All of the above represent one (new and unwise) academic’s point of view, so I urge caution in taking the above advice. I urge more strongly, however, feedback and commentary. I would like nothing more than to develop a resource of ideas and opinions for idealistic young grad students to build rather than temper their abilities and enthusiasm. So comments invited.

36 thoughts on “How to get a PhD *and* save the world

  1. 40+, teaching adjunct while raising kids. Marriage to military officers + 3 kids pulled me away from Fed and future pursuit of PhD. No geographic stability. What do I do in the 4 years while waiting to be geographically stable in order to pursue PhD. Feel like I’m waiting and wasting time in that respect.

  2. Hi there. I just found your blog (followed it from a post about reintegration in Uganda), and love it. I’m 22, just finishing my Undergrad work this semester, and seeing people like yourself pop up in the world make me incredibly optimistic.

    I was planning on applying to phd programs in poli-sci (yale, stanford as top choices), but really realized that I wasn’t being honest to myself with my research interests and career aspirations. Last spring I was a research assistant for a DDR project for the Swedish Foreign Ministry, and really realized quickly that I cannot possibly become more perceptive and intelligent without getting real experience.

    So no grad school yet for me! Going to try and get to Rwanda, maybe Uganda. Then get some NGO experience to help me really define my research interests and get the best out of a phd program.

    look forward to seeing where your work ends up and Thanks for this encouraging advice comment!

    ps. looks like yales poli-sci dept leaves more room for grad students to be honest about outside academia careers.

  3. I’m not working towards a PhD, but at age 26, I am working on the project that I think is my best opportunity to help the world, a project I left the hedge fund world to pursue.
    In the US, individual donors give around $250 billion per year to charity (more than 100x what the Gates Foundation gives and 6x all foundations combined), but individuals currently have no way of finding effective non-profits. By effective, I mean those that are significantly improving the lives of the people they help.
    The only information easily available to donors is the “expense ratio” – the portion of a charity’s budget that goes to “programs” as opposed to “overhead.” No one would judge a business that way – businesses spend money on all sorts of valuable things that would be considered “overhead”: great people, technology infrastucture and monitoring systems.
    To fill this void, a colleague and I started GiveWell, the world’s first public exploration of what charities do and whether it works.
    What do you think?

  4. I’m a master student in the Netherlands on two disciplines, one is in engineering, the other is in philosophy of science (with emphasis on developing context). What I am generally missing on the Internet is an overview of anything you can do which is of value to transfer to the developing world: experiences in specific fields of research, specific industries, or specific services, and transferable skills and experiences in general. In other words, a selection of information that can be used to create a personal development strategy for the world-changer to be. Do you think there’s an opportunity for a contribution here, too?

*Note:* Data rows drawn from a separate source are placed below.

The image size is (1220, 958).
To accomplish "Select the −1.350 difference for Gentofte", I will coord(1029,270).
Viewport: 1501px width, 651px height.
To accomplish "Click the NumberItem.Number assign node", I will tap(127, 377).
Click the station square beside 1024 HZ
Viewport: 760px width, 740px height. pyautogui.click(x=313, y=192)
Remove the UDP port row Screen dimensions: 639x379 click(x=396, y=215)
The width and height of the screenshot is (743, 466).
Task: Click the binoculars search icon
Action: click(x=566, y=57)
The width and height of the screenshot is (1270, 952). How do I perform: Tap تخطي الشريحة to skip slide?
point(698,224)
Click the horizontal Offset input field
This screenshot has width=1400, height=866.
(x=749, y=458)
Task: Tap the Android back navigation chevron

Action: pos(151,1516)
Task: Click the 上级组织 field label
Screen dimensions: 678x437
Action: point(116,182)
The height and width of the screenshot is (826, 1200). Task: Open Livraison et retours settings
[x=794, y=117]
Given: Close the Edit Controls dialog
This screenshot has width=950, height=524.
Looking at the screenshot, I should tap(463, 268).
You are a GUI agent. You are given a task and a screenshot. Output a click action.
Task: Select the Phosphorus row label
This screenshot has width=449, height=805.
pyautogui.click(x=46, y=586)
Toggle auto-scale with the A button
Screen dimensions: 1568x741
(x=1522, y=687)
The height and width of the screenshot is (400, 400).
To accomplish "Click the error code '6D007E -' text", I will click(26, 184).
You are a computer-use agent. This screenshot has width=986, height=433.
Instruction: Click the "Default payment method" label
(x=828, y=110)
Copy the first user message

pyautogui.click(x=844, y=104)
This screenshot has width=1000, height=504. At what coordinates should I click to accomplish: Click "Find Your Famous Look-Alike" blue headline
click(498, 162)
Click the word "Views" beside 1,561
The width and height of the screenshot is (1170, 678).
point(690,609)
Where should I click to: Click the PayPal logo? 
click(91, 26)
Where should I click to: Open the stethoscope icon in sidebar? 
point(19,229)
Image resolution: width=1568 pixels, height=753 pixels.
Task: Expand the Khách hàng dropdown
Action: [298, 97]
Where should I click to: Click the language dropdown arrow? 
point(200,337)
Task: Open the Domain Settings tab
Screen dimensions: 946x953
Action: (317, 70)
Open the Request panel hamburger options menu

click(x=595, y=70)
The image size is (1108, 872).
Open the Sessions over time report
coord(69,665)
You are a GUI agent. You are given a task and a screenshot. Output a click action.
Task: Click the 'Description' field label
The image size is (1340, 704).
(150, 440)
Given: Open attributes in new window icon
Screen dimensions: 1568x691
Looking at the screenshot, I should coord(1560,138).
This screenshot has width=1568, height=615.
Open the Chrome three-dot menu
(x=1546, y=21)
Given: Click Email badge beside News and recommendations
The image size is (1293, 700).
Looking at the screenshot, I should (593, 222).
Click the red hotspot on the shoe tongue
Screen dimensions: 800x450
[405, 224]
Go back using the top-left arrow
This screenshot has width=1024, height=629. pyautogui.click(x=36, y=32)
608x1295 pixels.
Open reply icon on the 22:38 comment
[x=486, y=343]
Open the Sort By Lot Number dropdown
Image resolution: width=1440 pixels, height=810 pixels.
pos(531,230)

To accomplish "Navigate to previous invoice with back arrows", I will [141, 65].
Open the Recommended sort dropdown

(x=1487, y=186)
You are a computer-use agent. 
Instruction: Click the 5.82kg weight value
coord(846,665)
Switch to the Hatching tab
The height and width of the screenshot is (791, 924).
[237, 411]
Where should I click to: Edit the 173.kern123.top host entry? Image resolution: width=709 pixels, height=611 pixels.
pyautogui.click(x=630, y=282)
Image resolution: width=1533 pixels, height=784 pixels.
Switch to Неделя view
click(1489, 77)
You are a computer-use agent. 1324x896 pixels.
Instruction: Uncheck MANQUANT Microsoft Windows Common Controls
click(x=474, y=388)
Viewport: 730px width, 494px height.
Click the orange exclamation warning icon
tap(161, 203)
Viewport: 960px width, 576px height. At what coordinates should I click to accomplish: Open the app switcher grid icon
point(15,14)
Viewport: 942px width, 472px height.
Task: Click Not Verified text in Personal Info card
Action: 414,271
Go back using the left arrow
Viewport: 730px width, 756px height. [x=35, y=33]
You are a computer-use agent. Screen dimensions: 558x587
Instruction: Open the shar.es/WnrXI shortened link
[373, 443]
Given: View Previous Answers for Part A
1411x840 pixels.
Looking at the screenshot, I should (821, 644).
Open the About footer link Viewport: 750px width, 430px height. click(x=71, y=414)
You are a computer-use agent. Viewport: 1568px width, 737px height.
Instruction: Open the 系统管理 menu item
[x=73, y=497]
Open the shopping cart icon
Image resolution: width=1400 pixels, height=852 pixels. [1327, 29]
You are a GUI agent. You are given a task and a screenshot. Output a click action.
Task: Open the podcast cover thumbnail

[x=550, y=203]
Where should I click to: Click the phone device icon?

  5. I meant, so you do read Greg M’s blog, so what do you think of it, particularly the left/right link?

  6. Chris,

    Thanks for the advice. I’m a 27yo grad student about to embark on a phd in economics. (Found your blog from Dani Rodrick’s)

    I sense your advice is quite good. I would like to add one piece. You really need to find a supervisor who is well placed in the area you want to move to, whatever it is.

    As you pointed out, the job market is very opaque. Relationships are everything and formal application processes non-existent. I think the phd has to be your method of getting one foot through the door to the job you want later. If you can’t see how that will happen, you may have troubles at the end.

  7. Chris, thanks for this and your comments on the ID program. I think this best describes how to get through a PhD program “do[ing] what you love,” but you don’t talk about how to save the world! Are there economists doing that ;)?!

  8. Nice post. Really liked it..
    Don’t forget to update it regularly.
    I am looking for new updates dieing to read more stuff from you ..
    ——————————-

    JOB-HUNT
    Aims at helping the Fresh Graduates, Engineers, MBAs to get jobs in good companies
    http://jobgame.blogspot.com

  9. I appreciate the entry. I’m 28 and just starting a Ph.D. in the fall. I have a pretty diverse work / CV background in counseling, healthcare, and community research. At this point, I think it’s perfectly okay to have a ton of good ideas. Some will solidify; others won’t. I’m not dead-set on anything just yet, and I imagine it’s okay. I would like to work for a think tank or a Pew Trust doing research, but I’m not closed to any opportunities right now. Good to hear someone survive all of this craziness.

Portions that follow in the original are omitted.